One bag contains 6 red chips and 5 yellow chips. Another bag contains 6 red chips

and 4 yellow chips. A chip is drawn from each bag. What is the probability that both
chips are yellow?

The probability of both/all events occurring is determined by multiplying the probabilities of the individual events.

5/11 * 4/10 = ?

2/11

To find the probability that both chips drawn are yellow, we can use the concept of independent events.

Step 1: Calculate the probability of drawing a yellow chip from the first bag.
In the first bag, there are a total of 6 + 5 = 11 chips. And out of those 11 chips, 5 are yellow. Therefore, the probability of drawing a yellow chip from the first bag is 5/11.

Step 2: Calculate the probability of drawing a yellow chip from the second bag.
In the second bag, there are a total of 6 + 4 = 10 chips. And out of those 10 chips, 4 are yellow. Therefore, the probability of drawing a yellow chip from the second bag is 4/10.

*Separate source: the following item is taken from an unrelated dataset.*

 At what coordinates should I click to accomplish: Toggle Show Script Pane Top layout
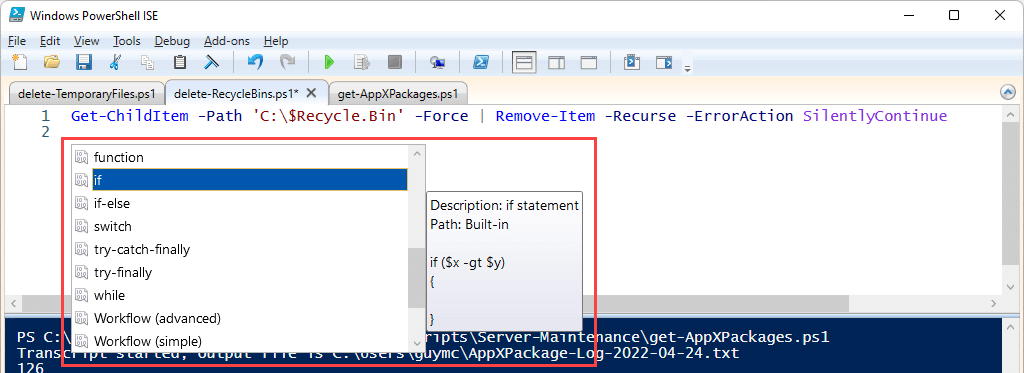[524, 62]
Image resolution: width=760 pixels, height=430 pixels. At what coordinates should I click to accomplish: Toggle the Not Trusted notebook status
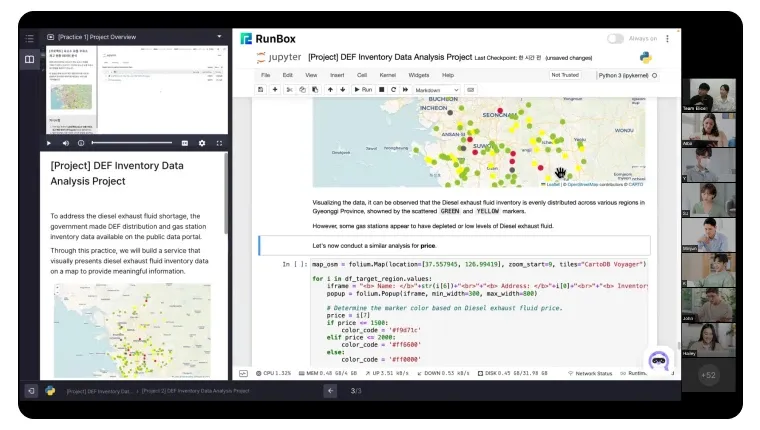coord(564,75)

Step 3: Calculate the probability of both events happening (independent events).
Since the two bags are separate and the drawing of a yellow chip from one bag does not affect the drawing from the other bag, we can multiply the probabilities of the two events.

So, the probability of both chips being yellow is (5/11) * (4/10) = 20/110 = 2/11.

Therefore, the probability that both chips drawn are yellow is 2/11.